ちょうど1年前近く前にもこのブログで、就職戦線のあり方について疑問を呈したが、来る2018年度採用において、その傾向がますます強まっているので再度書いておこうと思う。経団連のガイドラインと現実が乖離しており、それがきちんと学生たちに説明されていないのではないかという問題だ。しかも、そのガイドラインと乖離しているひとつがほかならぬマスコミ業界だから、この話はなかなかマスコミでは報道されない。

私はもう30年以上にわたって『マスコミ就職読本』という本を編集しており、マスコミに関する限り長期にわたって就職戦線の現実を見てきた。そのなかでこの1~2年、大きな疑問を感じるのがこの問題だ。

2年前に経団連のガイドラインが設定された後、マスコミはその運用について一斉に報道し、一部IT業界ではガイドラインが守られていないなどと書いていたのだが、何のことはない。マスコミ自身もそれに従っていない現実についてはスルーしているのだ。この2年ほどガイドラインをめぐる報道で、マスコミ業界に言及したものはほとんどなかったと言ってよい。

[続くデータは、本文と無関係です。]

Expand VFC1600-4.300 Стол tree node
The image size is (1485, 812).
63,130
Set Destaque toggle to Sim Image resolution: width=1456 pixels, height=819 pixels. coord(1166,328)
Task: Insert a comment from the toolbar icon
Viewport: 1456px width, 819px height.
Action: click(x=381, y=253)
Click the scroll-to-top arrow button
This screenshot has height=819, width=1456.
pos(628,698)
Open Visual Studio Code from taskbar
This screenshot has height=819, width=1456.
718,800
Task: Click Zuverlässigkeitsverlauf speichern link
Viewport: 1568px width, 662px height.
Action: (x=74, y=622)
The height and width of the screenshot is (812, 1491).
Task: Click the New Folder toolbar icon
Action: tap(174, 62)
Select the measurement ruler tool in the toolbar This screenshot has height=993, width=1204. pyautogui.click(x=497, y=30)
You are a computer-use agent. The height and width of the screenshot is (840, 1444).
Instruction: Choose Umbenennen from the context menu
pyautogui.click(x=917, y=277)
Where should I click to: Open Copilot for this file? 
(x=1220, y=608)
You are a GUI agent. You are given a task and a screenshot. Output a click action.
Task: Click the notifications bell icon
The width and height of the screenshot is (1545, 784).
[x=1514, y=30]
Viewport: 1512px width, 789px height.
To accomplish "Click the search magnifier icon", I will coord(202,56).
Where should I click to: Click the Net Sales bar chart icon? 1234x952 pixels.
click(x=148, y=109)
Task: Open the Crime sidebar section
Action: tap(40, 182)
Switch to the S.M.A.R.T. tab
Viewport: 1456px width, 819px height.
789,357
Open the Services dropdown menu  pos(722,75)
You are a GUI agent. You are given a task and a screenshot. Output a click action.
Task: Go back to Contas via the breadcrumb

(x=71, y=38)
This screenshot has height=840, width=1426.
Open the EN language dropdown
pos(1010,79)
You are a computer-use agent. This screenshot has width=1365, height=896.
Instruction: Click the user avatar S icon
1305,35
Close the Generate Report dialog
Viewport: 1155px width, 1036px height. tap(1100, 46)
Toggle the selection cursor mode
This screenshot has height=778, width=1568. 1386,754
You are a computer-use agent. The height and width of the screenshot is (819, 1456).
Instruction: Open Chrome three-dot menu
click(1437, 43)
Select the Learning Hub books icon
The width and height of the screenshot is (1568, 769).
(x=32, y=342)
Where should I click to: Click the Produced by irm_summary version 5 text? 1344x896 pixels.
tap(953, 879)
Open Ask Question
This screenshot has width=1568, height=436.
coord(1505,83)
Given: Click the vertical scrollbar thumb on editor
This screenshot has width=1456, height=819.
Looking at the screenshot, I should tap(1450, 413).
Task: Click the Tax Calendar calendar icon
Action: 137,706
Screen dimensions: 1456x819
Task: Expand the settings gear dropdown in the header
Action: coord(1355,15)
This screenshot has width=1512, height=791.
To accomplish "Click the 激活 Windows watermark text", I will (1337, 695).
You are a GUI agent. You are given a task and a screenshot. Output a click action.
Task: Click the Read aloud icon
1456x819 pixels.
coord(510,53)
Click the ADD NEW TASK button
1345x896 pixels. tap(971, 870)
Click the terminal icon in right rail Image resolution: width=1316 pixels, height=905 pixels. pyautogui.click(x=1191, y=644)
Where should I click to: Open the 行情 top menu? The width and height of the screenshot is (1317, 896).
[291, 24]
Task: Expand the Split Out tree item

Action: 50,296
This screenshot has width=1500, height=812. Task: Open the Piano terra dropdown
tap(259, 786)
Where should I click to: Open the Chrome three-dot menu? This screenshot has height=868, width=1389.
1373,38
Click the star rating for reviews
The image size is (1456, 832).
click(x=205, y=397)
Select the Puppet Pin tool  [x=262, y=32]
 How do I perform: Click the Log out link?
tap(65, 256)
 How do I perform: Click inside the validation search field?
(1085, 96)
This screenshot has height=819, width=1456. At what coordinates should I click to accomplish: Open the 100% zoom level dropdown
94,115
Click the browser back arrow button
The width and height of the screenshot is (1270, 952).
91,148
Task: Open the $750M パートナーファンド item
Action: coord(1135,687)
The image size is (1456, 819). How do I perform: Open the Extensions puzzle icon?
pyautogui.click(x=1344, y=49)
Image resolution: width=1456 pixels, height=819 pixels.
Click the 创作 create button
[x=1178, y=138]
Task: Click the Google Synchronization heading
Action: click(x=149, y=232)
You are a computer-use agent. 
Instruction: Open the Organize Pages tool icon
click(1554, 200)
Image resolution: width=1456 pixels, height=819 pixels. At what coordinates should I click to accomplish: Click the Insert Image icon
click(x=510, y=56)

ただ、断っておくが、ガイドラインはあくまでもガイドラインで、別に守らなくても罰せられるというものではない。しかもマスコミはほとんどの企業が経団連に加盟していないから遵守義務もない。3月募集開始6月選考という2018年度のガイドラインも、それに従う義務はないわけだ。

だから堂々とその前から募集を始めても何の問題もない。でも現実には、そうはいってもあまり目立つのは困るということなのか、2月に試験を行っているテレビ局は、受験者にあまり口外しないようにという指示を行っていたりする。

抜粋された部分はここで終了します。